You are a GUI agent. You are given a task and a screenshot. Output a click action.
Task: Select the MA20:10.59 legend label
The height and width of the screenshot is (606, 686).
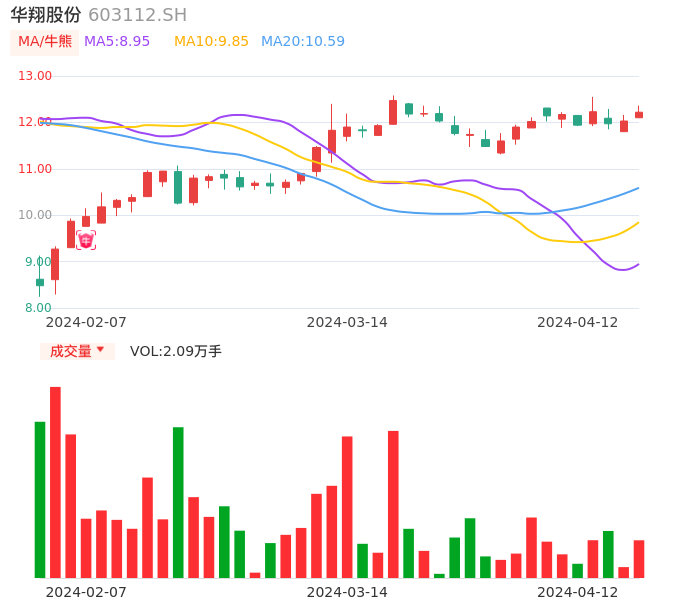pyautogui.click(x=302, y=42)
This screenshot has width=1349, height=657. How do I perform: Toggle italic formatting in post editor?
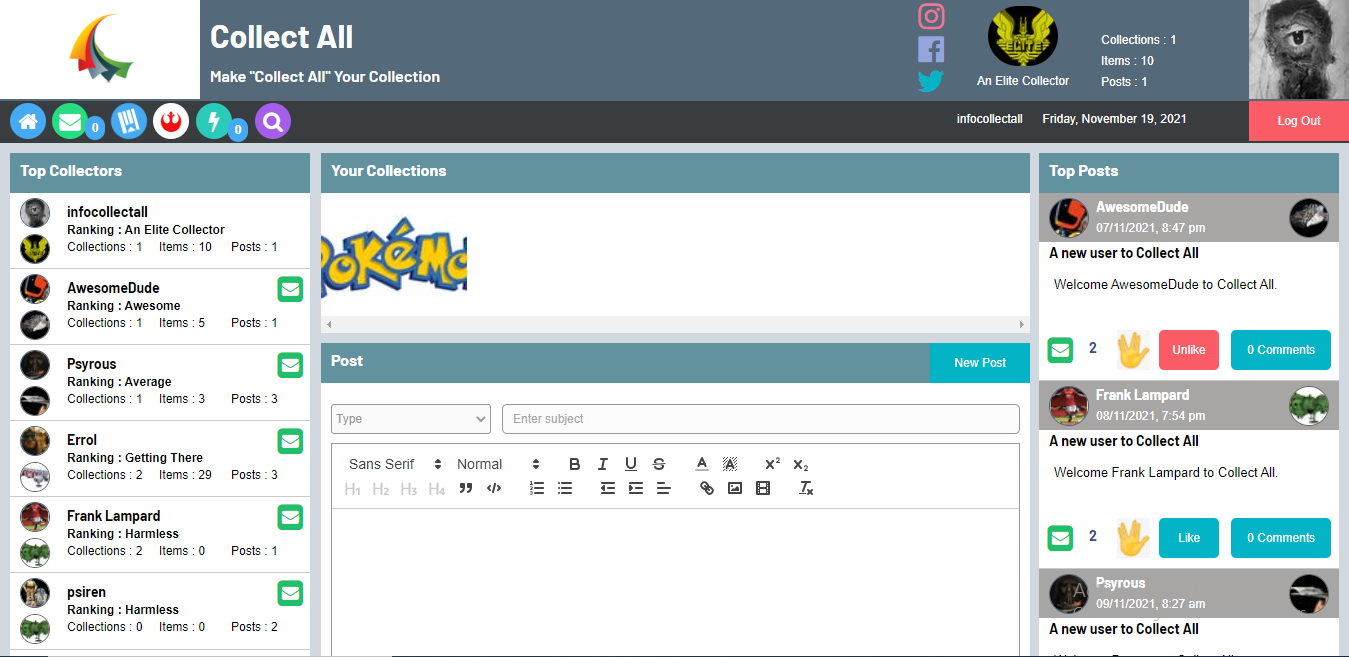pyautogui.click(x=602, y=464)
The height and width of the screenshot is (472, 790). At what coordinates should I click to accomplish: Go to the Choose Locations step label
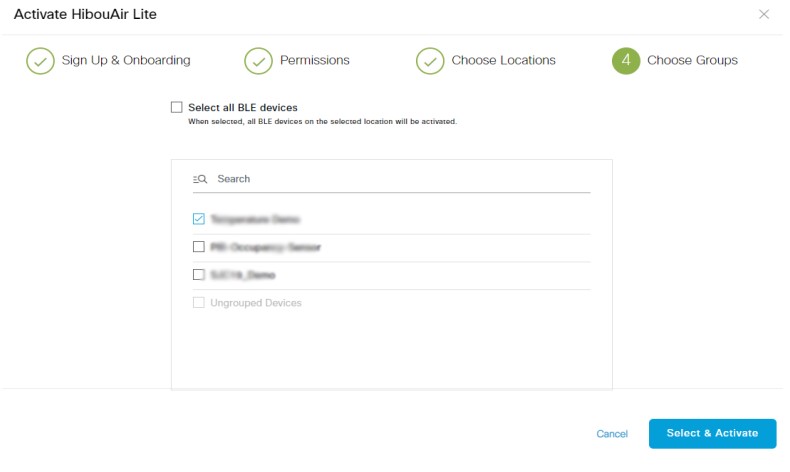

Work to be completed:
What is needed is every line from the one with "This screenshot has" to the final line of the listing above, set down exactly and with the pictures left out.

Solution for this exercise:
This screenshot has width=1349, height=657. How do I perform: Toggle italic formatting in post editor?
pyautogui.click(x=602, y=464)
The height and width of the screenshot is (472, 790). At what coordinates should I click to accomplish: Go to the Choose Locations step label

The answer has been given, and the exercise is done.